## BRON
De conclusie is dat [gedaagde sub 1] en [gedaagde sub 2] een bijdrage moeten betalen gelijk aan de contributie die de leden betalen. Deze zal maandelijks bij vooruitbetaling voldaan moeten worden, omdat [gedaagde sub 1] en [gedaagde sub 2] daartegen geen afzonderlijk verweer voeren. De gevorderde verklaring voor recht kan daarom worden toegewezen, evenals de betaling van de achterstand tot en met het lopende kwartaal. Ook de rente kan worden toegewezen, met dien verstande dat over de latere maanden van 2018 de rente pas kan worden toegewezen vanaf de dag waarop die termijn opeisbaar is geworden.
3.8.

## OPGAVEN
a: Geef bij elke bewering aan of ze klopt met de brontekst hierboven. Antwoord met ja of nee en citeer letterlijk de woorden uit de brontekst die de doorslag geven.
(i) De bijdrage die de gedaagden moeten betalen, is gelijk aan de contributie van de leden.
(ii) De bijdrage moet per kwartaal achteraf worden voldaan.
(iii) Over de latere maanden van 2018 kan rente pas worden toegewezen vanaf de dag waarop die termijn opeisbaar is geworden.
b: Meld elke regel uit de rijen hieronder waarin de string "Toggle" voorkomt, waarbij hoofdletters en kleine letters verschil maken.

## INHOUD DATASET
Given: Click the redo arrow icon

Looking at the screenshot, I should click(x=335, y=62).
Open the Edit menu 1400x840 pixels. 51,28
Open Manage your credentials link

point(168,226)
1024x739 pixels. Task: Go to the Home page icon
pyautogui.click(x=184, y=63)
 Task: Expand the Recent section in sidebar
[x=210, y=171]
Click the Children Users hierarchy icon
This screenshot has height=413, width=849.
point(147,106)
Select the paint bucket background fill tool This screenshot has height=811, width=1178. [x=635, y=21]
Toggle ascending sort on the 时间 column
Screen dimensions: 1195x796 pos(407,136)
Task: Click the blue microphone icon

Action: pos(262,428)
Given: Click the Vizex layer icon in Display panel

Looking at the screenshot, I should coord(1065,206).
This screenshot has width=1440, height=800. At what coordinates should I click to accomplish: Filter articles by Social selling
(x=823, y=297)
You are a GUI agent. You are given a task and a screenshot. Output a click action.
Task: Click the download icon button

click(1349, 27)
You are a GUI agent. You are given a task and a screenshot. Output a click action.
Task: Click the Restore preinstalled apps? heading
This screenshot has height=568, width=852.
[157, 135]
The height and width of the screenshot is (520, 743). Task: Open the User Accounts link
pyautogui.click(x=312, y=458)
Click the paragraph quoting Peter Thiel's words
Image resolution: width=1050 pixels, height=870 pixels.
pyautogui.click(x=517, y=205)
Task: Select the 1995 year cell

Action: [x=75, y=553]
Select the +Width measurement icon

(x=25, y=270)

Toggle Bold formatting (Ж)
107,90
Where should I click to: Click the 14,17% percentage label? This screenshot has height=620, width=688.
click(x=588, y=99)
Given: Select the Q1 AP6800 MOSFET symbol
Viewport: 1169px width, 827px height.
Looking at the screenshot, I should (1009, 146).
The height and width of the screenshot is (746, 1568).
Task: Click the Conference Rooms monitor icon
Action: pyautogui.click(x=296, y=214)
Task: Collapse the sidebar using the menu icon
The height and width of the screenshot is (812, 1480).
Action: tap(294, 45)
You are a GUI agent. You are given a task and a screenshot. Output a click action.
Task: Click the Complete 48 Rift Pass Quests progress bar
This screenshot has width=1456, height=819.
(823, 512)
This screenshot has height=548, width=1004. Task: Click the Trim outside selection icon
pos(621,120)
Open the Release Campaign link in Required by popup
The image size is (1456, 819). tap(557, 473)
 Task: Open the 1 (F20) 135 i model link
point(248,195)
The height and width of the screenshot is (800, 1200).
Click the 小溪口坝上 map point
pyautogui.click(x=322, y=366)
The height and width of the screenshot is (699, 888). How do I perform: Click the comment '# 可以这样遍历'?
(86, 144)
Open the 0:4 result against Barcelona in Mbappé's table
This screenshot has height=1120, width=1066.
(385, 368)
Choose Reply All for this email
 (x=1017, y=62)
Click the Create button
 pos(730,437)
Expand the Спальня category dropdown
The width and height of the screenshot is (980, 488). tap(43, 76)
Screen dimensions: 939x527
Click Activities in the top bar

## ANTWOORDEN PER OPGAVE
a:
(i) Ja: "een bijdrage moeten betalen gelijk aan de contributie die de leden betalen"
(ii) Nee: "Deze zal maandelijks bij vooruitbetaling voldaan moeten worden"
(iii) Ja: "met dien verstande dat over de latere maanden van 2018 de rente pas kan worden toegewezen vanaf de dag waarop die termijn opeisbaar is geworden"

b:
Toggle ascending sort on the 时间 column
Toggle Bold formatting (Ж)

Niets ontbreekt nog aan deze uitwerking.